Personal information
- Born: December 8, 1933 Burlington, Vermont, U.S.
- Died: March 15, 2024 (aged 90) Winooski, Vermont, U.S.
- Height: 1.8 m (5 ft 11 in)

Skiing career
- Sport: Alpine skiing
- Club: UVM Outing Club
- Retired: 1970
- Disciplines: Cross-country skiing, Biathlon

Olympics
- Teams: 4 – (1956–Cross Country, 1960–Biathlon, 1964–Cross Country, 1968–Cross Country)
- Medals: 0

Medal record
Representing the United States
US Championships
| Gold medal – first place | 1961 | 15 km cross-country ski |
| Gold medal – first place | 1961 | 30 km cross-country ski |

= Larry Damon =

American cross-country skier (1933–2024)

Lawrence Snow Damon (December 8, 1933 – March 15, 2024) was an American cross-country skier and biathlete who competed in the 1956, 1960, 1964 and 1968 Olympics.

== Early life ==
Born on December 8, 1933 in Burlington, Vermont, Damon attended Burlington High School where he was a four event skier.

== Career ==
- 1951 won the State Slalom Championship and placed second in the Cross-country Championship.
- 1952–1955 won the first NCAA Cross-country Ski Championship for UVM.
- 1956 placed 51st in the 15 km cross-country ski at the 1956 Olympics and Men's 4x10 km Cross-country Ski Relay, ranked 12th with personal time in the 3rd leg of 0:37:27 and total team time of 2:32:04. Relay teammates were Ted Farwell, Mack Miller and Marvin Crawford.
- 1958–1959 Competes for the US Military Biathlon teams.
- 1959 won pre-Olympic North American Biathlon.
- 1960 placed 24th in the 20 km biathlon at the 1960 Olympics.
- 1961 won US Championships in 15 km Cross-country Ski and 30 km Cross-country Ski.
- 1962 finished 10th in the 1962 Boston Marathon with a time of 2:34:05.
- 1964 placed 46th in the 30 km and 28th in the 50 km cross-country Ski at the 1964 Olympics.
- 1968 placed 55th in the 15 km and 32nd in the 50 km Cross-country ski at the 1968 Olympics.

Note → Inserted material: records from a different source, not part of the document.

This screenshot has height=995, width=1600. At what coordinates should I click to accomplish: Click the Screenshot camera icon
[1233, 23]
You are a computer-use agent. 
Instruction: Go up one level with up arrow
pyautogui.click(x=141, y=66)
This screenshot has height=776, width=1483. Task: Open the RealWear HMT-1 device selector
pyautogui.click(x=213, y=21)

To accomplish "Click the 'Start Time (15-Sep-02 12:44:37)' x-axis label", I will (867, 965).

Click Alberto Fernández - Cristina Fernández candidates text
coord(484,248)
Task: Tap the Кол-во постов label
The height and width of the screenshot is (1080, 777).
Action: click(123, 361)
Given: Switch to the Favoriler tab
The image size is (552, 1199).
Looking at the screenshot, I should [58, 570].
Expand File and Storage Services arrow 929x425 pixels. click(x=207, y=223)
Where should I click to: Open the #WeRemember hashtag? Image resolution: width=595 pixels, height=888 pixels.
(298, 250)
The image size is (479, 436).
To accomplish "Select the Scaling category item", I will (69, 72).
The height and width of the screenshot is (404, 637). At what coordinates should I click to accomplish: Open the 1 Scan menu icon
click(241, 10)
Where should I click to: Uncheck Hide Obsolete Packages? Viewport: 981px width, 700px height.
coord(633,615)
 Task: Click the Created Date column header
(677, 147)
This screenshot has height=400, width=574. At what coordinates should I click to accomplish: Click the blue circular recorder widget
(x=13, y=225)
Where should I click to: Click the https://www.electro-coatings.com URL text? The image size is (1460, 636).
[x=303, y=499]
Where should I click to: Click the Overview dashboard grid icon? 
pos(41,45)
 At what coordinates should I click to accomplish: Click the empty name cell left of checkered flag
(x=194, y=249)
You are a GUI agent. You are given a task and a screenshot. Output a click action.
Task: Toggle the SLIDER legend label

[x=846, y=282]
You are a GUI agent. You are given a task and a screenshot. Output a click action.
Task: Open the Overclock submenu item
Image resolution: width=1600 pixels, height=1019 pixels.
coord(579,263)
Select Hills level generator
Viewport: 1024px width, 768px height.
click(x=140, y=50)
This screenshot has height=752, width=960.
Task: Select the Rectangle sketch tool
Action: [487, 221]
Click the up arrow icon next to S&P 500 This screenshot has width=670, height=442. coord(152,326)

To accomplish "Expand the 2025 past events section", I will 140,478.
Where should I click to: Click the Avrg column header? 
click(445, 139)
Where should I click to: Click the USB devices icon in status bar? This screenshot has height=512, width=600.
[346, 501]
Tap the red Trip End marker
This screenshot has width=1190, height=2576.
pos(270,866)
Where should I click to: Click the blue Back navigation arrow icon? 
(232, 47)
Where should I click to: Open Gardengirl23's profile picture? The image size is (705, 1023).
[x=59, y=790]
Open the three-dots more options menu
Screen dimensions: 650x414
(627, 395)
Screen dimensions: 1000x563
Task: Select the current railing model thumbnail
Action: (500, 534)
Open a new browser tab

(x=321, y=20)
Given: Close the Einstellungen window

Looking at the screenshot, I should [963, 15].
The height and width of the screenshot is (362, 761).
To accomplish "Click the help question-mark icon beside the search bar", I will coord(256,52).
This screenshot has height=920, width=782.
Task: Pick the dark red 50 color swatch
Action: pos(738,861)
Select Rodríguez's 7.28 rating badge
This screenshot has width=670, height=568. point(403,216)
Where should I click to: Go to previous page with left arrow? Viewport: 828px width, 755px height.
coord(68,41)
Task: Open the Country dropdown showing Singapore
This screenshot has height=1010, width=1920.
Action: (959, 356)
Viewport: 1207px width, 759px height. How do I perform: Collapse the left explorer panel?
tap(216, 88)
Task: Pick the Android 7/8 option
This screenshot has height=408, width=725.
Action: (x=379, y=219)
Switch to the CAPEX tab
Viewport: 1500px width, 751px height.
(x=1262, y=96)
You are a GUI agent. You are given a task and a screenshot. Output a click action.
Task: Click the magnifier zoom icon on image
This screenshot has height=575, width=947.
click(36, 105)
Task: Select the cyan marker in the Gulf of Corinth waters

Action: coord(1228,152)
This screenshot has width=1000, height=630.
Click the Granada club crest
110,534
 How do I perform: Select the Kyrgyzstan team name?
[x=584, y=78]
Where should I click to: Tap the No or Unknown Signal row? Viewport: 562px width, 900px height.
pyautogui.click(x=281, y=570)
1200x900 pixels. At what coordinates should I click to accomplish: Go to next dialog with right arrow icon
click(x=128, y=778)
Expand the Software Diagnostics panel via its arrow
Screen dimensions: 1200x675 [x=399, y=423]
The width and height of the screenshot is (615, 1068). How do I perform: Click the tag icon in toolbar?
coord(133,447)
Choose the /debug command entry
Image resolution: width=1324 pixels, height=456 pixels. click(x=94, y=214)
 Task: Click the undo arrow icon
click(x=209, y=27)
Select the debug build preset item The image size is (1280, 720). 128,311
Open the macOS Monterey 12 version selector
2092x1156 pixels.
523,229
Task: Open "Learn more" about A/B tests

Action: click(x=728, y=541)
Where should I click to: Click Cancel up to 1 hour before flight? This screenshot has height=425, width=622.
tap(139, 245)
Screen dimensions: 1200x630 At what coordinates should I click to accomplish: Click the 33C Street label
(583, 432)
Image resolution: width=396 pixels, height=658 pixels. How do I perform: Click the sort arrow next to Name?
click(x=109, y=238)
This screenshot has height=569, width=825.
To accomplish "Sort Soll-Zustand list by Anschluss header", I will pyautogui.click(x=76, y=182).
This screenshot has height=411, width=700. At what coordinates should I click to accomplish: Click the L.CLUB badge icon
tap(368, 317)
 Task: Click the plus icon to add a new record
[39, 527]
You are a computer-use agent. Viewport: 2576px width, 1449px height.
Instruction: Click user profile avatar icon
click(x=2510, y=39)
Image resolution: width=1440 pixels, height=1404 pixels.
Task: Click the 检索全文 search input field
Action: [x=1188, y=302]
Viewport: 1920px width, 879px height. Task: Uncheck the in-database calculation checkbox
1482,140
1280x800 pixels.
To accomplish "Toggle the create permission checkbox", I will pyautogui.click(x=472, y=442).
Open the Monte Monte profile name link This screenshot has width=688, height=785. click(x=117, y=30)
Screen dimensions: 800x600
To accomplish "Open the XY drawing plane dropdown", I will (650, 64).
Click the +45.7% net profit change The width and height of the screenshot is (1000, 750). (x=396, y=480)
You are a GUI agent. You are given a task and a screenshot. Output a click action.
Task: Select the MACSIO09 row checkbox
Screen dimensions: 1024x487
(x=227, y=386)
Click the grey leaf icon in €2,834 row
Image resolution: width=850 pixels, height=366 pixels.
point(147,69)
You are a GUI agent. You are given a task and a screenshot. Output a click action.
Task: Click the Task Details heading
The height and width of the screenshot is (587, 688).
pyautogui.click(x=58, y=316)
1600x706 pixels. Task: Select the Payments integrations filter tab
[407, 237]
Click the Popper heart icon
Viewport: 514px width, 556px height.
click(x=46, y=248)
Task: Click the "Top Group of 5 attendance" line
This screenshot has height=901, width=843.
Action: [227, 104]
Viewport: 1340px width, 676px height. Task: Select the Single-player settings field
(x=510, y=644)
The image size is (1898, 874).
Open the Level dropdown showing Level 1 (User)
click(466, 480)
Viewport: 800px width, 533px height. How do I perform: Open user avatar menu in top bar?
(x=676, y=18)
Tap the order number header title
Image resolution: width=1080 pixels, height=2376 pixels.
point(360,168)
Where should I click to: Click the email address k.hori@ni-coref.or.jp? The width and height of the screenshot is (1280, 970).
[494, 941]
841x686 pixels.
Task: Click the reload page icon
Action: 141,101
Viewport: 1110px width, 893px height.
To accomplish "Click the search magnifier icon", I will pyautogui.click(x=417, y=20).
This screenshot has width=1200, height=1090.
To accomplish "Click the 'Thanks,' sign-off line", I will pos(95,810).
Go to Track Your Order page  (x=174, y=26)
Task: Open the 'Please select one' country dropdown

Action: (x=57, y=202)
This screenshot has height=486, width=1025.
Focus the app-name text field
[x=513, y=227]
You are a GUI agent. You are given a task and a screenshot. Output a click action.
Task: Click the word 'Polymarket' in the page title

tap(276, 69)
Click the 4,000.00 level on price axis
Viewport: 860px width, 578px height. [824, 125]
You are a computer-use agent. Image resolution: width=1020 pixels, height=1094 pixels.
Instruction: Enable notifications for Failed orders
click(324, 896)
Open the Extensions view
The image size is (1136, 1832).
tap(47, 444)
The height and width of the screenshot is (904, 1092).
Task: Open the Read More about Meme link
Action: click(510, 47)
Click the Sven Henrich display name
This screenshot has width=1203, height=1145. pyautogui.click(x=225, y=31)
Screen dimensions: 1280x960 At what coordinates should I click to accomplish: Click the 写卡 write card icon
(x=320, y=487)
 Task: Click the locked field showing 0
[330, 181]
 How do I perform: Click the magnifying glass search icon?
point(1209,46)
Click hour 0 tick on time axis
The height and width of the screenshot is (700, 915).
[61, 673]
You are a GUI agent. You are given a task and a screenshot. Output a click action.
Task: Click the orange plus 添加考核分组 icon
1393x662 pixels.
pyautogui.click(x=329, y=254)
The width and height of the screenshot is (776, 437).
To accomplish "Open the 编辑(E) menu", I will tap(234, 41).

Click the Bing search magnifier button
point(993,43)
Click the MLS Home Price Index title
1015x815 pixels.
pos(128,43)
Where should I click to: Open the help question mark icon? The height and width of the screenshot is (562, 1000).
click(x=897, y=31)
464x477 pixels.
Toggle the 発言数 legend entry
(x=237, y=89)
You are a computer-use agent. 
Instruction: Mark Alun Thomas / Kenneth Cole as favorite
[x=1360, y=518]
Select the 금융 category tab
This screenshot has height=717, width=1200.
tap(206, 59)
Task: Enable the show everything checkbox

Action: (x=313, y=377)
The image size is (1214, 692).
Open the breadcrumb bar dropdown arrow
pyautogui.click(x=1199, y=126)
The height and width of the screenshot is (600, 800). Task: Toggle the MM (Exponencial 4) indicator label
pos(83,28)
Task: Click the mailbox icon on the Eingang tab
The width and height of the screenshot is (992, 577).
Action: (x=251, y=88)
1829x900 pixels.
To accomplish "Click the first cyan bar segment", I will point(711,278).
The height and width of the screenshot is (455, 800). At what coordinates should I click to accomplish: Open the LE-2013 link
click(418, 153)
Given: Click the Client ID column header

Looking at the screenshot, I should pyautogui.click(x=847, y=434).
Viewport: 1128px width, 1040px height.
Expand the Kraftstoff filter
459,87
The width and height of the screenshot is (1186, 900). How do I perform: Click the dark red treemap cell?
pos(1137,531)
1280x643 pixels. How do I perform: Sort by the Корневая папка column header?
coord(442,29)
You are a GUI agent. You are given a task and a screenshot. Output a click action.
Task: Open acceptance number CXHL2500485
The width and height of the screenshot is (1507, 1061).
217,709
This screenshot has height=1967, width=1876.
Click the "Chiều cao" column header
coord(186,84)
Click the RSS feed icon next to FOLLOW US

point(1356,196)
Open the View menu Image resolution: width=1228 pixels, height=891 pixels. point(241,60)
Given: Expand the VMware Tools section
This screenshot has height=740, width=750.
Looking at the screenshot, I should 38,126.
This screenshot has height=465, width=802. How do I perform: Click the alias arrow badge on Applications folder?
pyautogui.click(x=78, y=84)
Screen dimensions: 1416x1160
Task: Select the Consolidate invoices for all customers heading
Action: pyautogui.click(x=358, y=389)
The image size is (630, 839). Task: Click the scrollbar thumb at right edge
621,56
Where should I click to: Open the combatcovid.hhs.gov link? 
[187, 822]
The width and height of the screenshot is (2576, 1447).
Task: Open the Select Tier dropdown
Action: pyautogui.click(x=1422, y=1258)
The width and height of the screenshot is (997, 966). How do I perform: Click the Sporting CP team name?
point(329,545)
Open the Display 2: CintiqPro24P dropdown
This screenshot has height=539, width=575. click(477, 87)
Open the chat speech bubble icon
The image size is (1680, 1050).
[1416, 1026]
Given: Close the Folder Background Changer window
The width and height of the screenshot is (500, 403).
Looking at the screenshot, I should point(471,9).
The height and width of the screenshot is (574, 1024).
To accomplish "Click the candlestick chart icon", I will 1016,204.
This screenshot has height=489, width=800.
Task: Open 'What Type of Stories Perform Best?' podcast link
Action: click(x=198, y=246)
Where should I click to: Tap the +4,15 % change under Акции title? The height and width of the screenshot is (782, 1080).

== Publicity press and promotions ==
Damon was inducted into the Vermont Ski and Snowboard Museum Hall of Fame in 2010.

== Personal life and death ==
Damon graduated from the University of Vermont in 1955. After the 1956 Olympics, he joined the U.S. Army where he competed in biathlon. After marrying Norwegian Olympic cross-country skier Babben Enger he briefly lived in Norway, but in 1970 settled in Vermont to work as a ski instructor at the Trapp Family Lodge.

Damon died in Winooski, Vermont on March 15, 2024, at the age of 90.